Dataset entries: Begin

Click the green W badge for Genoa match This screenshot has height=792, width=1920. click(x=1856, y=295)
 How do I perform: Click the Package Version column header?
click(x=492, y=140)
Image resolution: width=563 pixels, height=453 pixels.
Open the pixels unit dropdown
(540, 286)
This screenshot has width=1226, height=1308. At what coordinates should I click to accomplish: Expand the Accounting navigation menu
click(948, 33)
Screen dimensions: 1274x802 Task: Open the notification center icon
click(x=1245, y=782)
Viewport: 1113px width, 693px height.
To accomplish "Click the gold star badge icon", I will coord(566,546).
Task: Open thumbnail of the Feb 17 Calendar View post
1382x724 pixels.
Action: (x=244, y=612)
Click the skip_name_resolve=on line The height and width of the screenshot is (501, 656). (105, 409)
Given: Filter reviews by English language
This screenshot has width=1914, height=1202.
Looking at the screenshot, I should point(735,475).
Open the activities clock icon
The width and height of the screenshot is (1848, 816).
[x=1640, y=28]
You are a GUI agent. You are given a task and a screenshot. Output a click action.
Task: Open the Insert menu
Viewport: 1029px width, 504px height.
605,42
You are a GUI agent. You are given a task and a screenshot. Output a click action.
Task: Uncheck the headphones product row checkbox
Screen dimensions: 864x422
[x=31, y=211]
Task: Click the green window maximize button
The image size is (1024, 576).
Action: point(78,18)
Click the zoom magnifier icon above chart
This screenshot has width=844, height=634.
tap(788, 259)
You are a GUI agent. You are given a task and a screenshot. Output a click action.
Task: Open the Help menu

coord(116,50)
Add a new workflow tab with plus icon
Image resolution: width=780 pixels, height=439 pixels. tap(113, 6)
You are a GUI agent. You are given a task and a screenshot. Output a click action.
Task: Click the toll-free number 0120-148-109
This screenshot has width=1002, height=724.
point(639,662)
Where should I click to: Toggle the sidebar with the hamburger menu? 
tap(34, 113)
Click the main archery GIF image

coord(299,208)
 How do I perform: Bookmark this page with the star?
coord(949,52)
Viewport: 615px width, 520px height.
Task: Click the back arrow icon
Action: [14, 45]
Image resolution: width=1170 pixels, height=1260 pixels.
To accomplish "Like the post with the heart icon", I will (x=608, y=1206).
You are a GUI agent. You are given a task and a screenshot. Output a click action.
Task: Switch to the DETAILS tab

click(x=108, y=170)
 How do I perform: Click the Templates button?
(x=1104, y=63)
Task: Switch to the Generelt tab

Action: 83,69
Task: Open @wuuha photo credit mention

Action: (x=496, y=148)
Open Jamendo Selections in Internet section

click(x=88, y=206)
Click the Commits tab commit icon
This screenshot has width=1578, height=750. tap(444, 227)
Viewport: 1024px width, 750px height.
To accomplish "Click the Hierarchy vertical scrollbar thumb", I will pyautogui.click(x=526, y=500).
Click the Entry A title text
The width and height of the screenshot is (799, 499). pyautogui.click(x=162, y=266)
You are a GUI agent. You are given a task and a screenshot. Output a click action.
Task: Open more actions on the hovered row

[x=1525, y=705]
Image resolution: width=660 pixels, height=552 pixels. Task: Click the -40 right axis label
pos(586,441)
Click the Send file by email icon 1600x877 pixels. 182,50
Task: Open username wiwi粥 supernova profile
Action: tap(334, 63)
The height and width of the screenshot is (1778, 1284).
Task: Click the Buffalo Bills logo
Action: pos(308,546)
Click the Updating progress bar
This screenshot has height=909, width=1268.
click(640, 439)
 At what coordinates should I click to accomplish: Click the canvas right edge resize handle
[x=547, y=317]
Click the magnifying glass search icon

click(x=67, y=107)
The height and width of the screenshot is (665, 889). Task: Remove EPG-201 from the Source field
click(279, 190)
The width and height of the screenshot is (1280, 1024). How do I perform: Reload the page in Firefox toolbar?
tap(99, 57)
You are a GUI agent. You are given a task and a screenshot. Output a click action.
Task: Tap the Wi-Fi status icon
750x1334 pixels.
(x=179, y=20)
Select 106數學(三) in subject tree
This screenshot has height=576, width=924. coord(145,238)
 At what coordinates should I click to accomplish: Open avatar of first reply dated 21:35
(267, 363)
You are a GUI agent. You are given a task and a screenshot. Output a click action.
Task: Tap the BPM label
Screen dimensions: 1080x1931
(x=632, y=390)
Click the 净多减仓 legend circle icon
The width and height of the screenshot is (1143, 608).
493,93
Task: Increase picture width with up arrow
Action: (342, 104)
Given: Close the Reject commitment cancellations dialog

Dataset entries: End

* _Required work_:
An exact, complete copy of the data is the only acceptable answer.

* _Solved problem_:
Click the green W badge for Genoa match This screenshot has height=792, width=1920. click(x=1856, y=295)
 How do I perform: Click the Package Version column header?
click(x=492, y=140)
Image resolution: width=563 pixels, height=453 pixels.
Open the pixels unit dropdown
(540, 286)
This screenshot has width=1226, height=1308. At what coordinates should I click to accomplish: Expand the Accounting navigation menu
click(948, 33)
Screen dimensions: 1274x802 Task: Open the notification center icon
click(x=1245, y=782)
Viewport: 1113px width, 693px height.
To accomplish "Click the gold star badge icon", I will coord(566,546).
Task: Open thumbnail of the Feb 17 Calendar View post
1382x724 pixels.
Action: (x=244, y=612)
Click the skip_name_resolve=on line The height and width of the screenshot is (501, 656). (105, 409)
Given: Filter reviews by English language
This screenshot has width=1914, height=1202.
Looking at the screenshot, I should point(735,475).
Open the activities clock icon
The width and height of the screenshot is (1848, 816).
[x=1640, y=28]
You are a GUI agent. You are given a task and a screenshot. Output a click action.
Task: Open the Insert menu
Viewport: 1029px width, 504px height.
605,42
You are a GUI agent. You are given a task and a screenshot. Output a click action.
Task: Uncheck the headphones product row checkbox
Screen dimensions: 864x422
[x=31, y=211]
Task: Click the green window maximize button
The image size is (1024, 576).
Action: point(78,18)
Click the zoom magnifier icon above chart
This screenshot has width=844, height=634.
tap(788, 259)
You are a GUI agent. You are given a task and a screenshot. Output a click action.
Task: Open the Help menu

coord(116,50)
Add a new workflow tab with plus icon
Image resolution: width=780 pixels, height=439 pixels. tap(113, 6)
You are a GUI agent. You are given a task and a screenshot. Output a click action.
Task: Click the toll-free number 0120-148-109
This screenshot has width=1002, height=724.
point(639,662)
Where should I click to: Toggle the sidebar with the hamburger menu? 
tap(34, 113)
Click the main archery GIF image

coord(299,208)
 How do I perform: Bookmark this page with the star?
coord(949,52)
Viewport: 615px width, 520px height.
Task: Click the back arrow icon
Action: [14, 45]
Image resolution: width=1170 pixels, height=1260 pixels.
To accomplish "Like the post with the heart icon", I will (x=608, y=1206).
You are a GUI agent. You are given a task and a screenshot. Output a click action.
Task: Switch to the DETAILS tab

click(x=108, y=170)
 How do I perform: Click the Templates button?
(x=1104, y=63)
Task: Switch to the Generelt tab

Action: 83,69
Task: Open @wuuha photo credit mention

Action: (x=496, y=148)
Open Jamendo Selections in Internet section

click(x=88, y=206)
Click the Commits tab commit icon
This screenshot has width=1578, height=750. tap(444, 227)
Viewport: 1024px width, 750px height.
To accomplish "Click the Hierarchy vertical scrollbar thumb", I will pyautogui.click(x=526, y=500).
Click the Entry A title text
The width and height of the screenshot is (799, 499). pyautogui.click(x=162, y=266)
You are a GUI agent. You are given a task and a screenshot. Output a click action.
Task: Open more actions on the hovered row

[x=1525, y=705]
Image resolution: width=660 pixels, height=552 pixels. Task: Click the -40 right axis label
pos(586,441)
Click the Send file by email icon 1600x877 pixels. 182,50
Task: Open username wiwi粥 supernova profile
Action: tap(334, 63)
The height and width of the screenshot is (1778, 1284).
Task: Click the Buffalo Bills logo
Action: pos(308,546)
Click the Updating progress bar
This screenshot has height=909, width=1268.
click(640, 439)
 At what coordinates should I click to accomplish: Click the canvas right edge resize handle
[x=547, y=317]
Click the magnifying glass search icon

click(x=67, y=107)
The height and width of the screenshot is (665, 889). Task: Remove EPG-201 from the Source field
click(279, 190)
The width and height of the screenshot is (1280, 1024). How do I perform: Reload the page in Firefox toolbar?
tap(99, 57)
You are a GUI agent. You are given a task and a screenshot. Output a click action.
Task: Tap the Wi-Fi status icon
750x1334 pixels.
(x=179, y=20)
Select 106數學(三) in subject tree
This screenshot has height=576, width=924. coord(145,238)
 At what coordinates should I click to accomplish: Open avatar of first reply dated 21:35
(267, 363)
You are a GUI agent. You are given a task and a screenshot. Output a click action.
Task: Tap the BPM label
Screen dimensions: 1080x1931
(x=632, y=390)
Click the 净多减仓 legend circle icon
The width and height of the screenshot is (1143, 608).
493,93
Task: Increase picture width with up arrow
Action: (342, 104)
Given: Close the Reject commitment cancellations dialog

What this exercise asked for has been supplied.